## Exercise objective
From the entries that follow, report every line in which "options" occurs.

## Records contained in a dataset
***
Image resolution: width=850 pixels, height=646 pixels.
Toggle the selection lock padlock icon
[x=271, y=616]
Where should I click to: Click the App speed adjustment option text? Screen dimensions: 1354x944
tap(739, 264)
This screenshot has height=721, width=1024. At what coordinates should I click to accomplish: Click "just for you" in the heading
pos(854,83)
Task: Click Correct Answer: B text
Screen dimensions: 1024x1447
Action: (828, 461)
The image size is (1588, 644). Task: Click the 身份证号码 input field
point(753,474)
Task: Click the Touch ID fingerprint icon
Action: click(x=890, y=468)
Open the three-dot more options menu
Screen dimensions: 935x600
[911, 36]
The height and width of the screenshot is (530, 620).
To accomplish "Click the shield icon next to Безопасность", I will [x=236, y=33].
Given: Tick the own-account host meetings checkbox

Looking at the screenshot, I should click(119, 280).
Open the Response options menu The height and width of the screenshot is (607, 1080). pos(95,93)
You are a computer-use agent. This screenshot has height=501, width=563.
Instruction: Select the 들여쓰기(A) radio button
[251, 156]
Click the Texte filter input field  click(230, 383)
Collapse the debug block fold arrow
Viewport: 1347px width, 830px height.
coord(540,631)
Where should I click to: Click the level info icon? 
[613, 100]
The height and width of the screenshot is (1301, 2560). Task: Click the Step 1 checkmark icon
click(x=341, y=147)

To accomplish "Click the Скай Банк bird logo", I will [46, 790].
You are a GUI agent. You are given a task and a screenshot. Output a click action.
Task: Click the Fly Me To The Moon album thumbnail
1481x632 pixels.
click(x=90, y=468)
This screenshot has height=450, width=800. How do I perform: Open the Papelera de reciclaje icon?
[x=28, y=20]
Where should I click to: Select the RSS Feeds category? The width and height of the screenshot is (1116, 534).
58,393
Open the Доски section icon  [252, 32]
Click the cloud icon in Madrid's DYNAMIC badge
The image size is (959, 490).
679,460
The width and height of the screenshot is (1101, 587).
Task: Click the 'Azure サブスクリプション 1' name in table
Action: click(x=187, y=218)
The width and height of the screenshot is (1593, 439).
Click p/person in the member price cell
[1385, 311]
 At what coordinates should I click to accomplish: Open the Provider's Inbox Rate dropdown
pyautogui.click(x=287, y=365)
***
## Final answer
Open the three-dot more options menu
Open the Response options menu The height and width of the screenshot is (607, 1080). pos(95,93)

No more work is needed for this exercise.